+++ EXCERPTED PASSAGE +++

Machine Learning-Based Prediction of NPSH, Noise, and Vibration Levels in Radial Pumps Under Cavitation Conditions

Yıl 2024, , 533 - 546, 13.03.2024

Nuri Orhan , Mehmet Kurt , Hasan Kırılmaz , Murat Ertuğrul

https://doi.org/10.33462/jotaf.1324561

Öz

Cavitation, a physical phenomenon that detrimentally affects pump performance and reduces pump life, can cause wear on pump elements. Various engineering methods have been developed to identify the initiation and full development of the cavitation process. One such method is the determination of the net positive suction head (NPSH) through a 3% decrease in total head (Hm) at a constant flow rate. In radial pumps, commonly used in agricultural irrigation and industry, cavitation conditions result in a sudden drop in the Hm-Q curve, making it challenging to detect the 3% Hm value drop. This study differs from others in the literature by modelling NPSH, noise, and vibration levels using three machine learning models, specifically artificial neural networks (ANN), support vector machines (SVM), and decision tree regression (DTR). The best-performing model predicts NPSH, noise, and vibration levels corresponding to a 3% decrease in Hm level. The present study determined the NPSH values of a horizontal shaft centrifugal pump at different flow rates and constant operating speed, and the vibration and noise levels were measured for these NPSH values. For each of the NPSH, noise, and vibration levels, ANN, SVM and DTR models were created. The performances of these models were evaluated using criteria such as root mean squared error (RMSE), Mean Absolute Error (MAE) and mean absolute percentage error (MAPE). In addition, Taylor and error box diagrams were created. The ANN model and DTR yielded high accuracy predictions for NPSH values (R2 = 0.86 and R2 = 0.8, respectively). The ANN model provided the best prediction performance for noise and vibration levels. By entering the level of 3% drop in the Hm value of the pump as external data input to the ANN model, NPSH3, noise, and vibration levels were determined. The ANN models can be effectively employed to determine NPSH3, noise, and vibration levels, particularly in radial flow pumps, where detecting 3% reductions in manometric height value is challenging.

+++ INFORMATION PROVIDED +++

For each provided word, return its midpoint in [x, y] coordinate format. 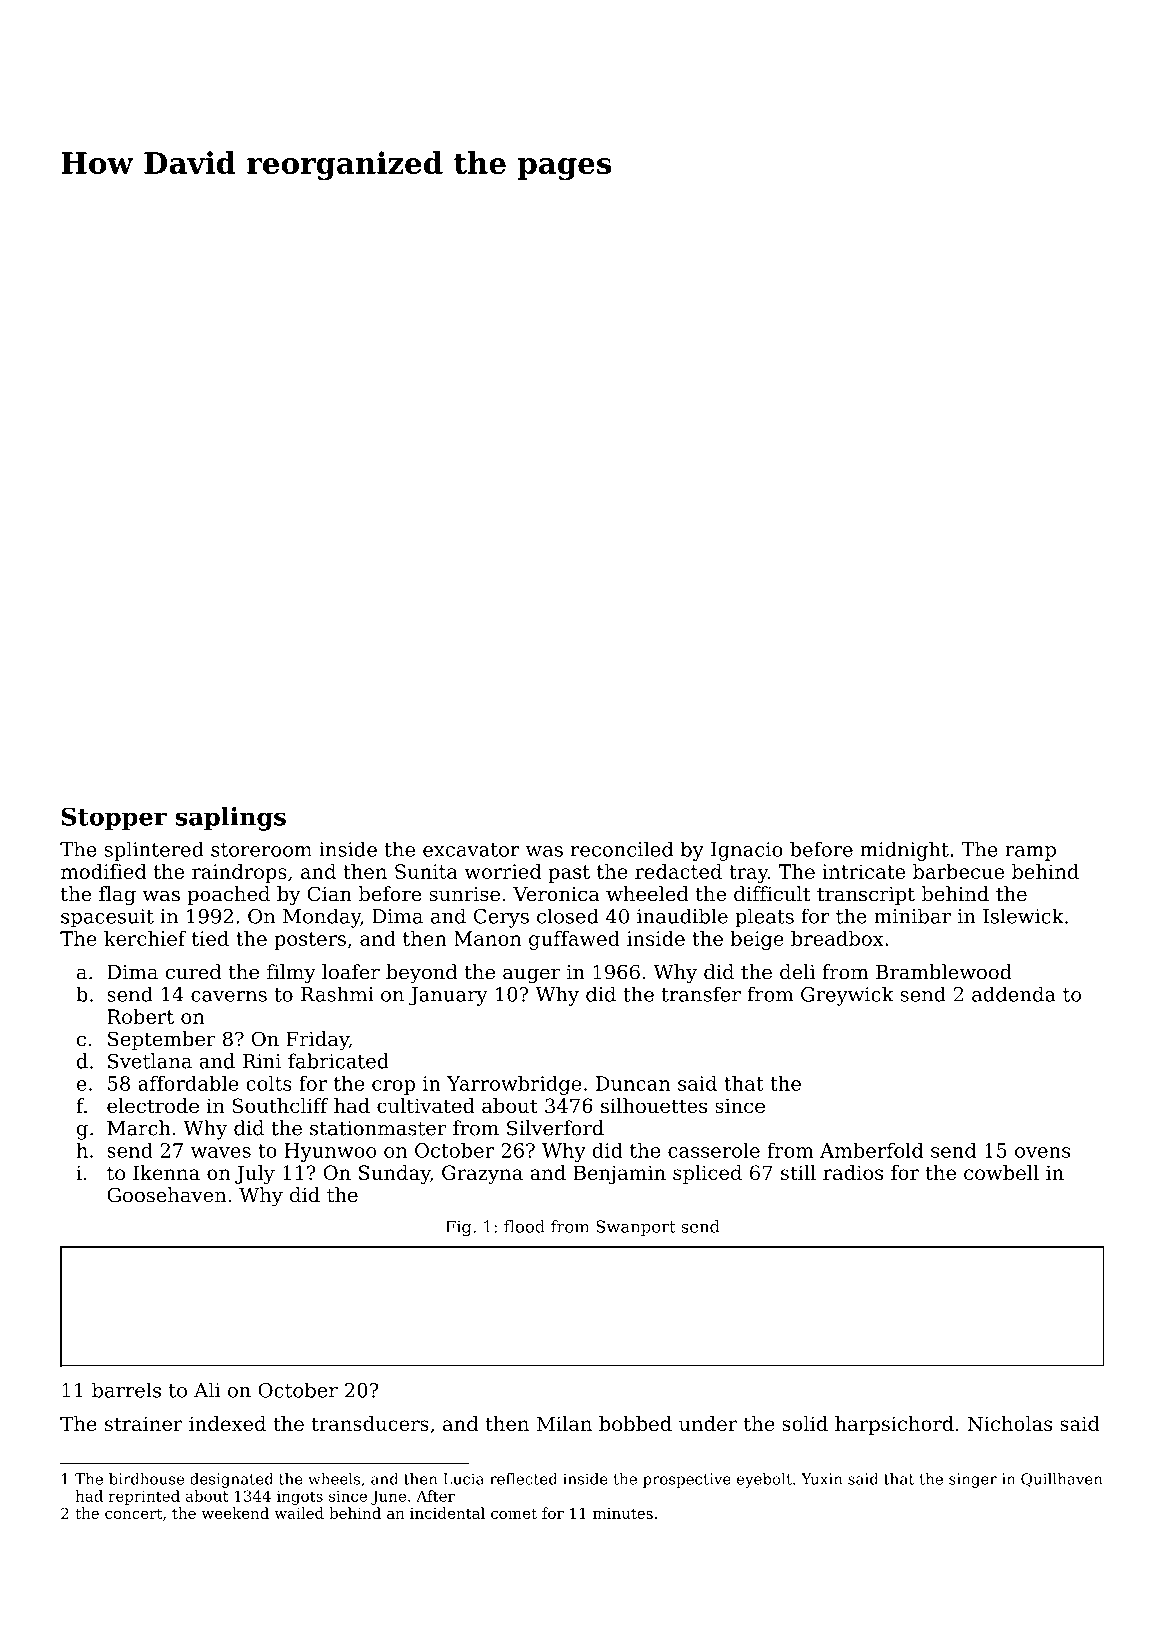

+++

## WRITTEN REQUEST:
Transcribe the pump cavitation abstract in full, from its title line through its final sentence, with every word, number, and line kept unchanged. Rely only on the pump cavitation abstract.

## CORRECT OUTPUT:
Machine Learning-Based Prediction of NPSH, Noise, and Vibration Levels in Radial Pumps Under Cavitation Conditions

Yıl 2024, , 533 - 546, 13.03.2024

Nuri Orhan , Mehmet Kurt , Hasan Kırılmaz , Murat Ertuğrul

https://doi.org/10.33462/jotaf.1324561

Öz

Cavitation, a physical phenomenon that detrimentally affects pump performance and reduces pump life, can cause wear on pump elements. Various engineering methods have been developed to identify the initiation and full development of the cavitation process. One such method is the determination of the net positive suction head (NPSH) through a 3% decrease in total head (Hm) at a constant flow rate. In radial pumps, commonly used in agricultural irrigation and industry, cavitation conditions result in a sudden drop in the Hm-Q curve, making it challenging to detect the 3% Hm value drop. This study differs from others in the literature by modelling NPSH, noise, and vibration levels using three machine learning models, specifically artificial neural networks (ANN), support vector machines (SVM), and decision tree regression (DTR). The best-performing model predicts NPSH, noise, and vibration levels corresponding to a 3% decrease in Hm level. The present study determined the NPSH values of a horizontal shaft centrifugal pump at different flow rates and constant operating speed, and the vibration and noise levels were measured for these NPSH values. For each of the NPSH, noise, and vibration levels, ANN, SVM and DTR models were created. The performances of these models were evaluated using criteria such as root mean squared error (RMSE), Mean Absolute Error (MAE) and mean absolute percentage error (MAPE). In addition, Taylor and error box diagrams were created. The ANN model and DTR yielded high accuracy predictions for NPSH values (R2 = 0.86 and R2 = 0.8, respectively). The ANN model provided the best prediction performance for noise and vibration levels. By entering the level of 3% drop in the Hm value of the pump as external data input to the ANN model, NPSH3, noise, and vibration levels were determined. The ANN models can be effectively employed to determine NPSH3, noise, and vibration levels, particularly in radial flow pumps, where detecting 3% reductions in manometric height value is challenging.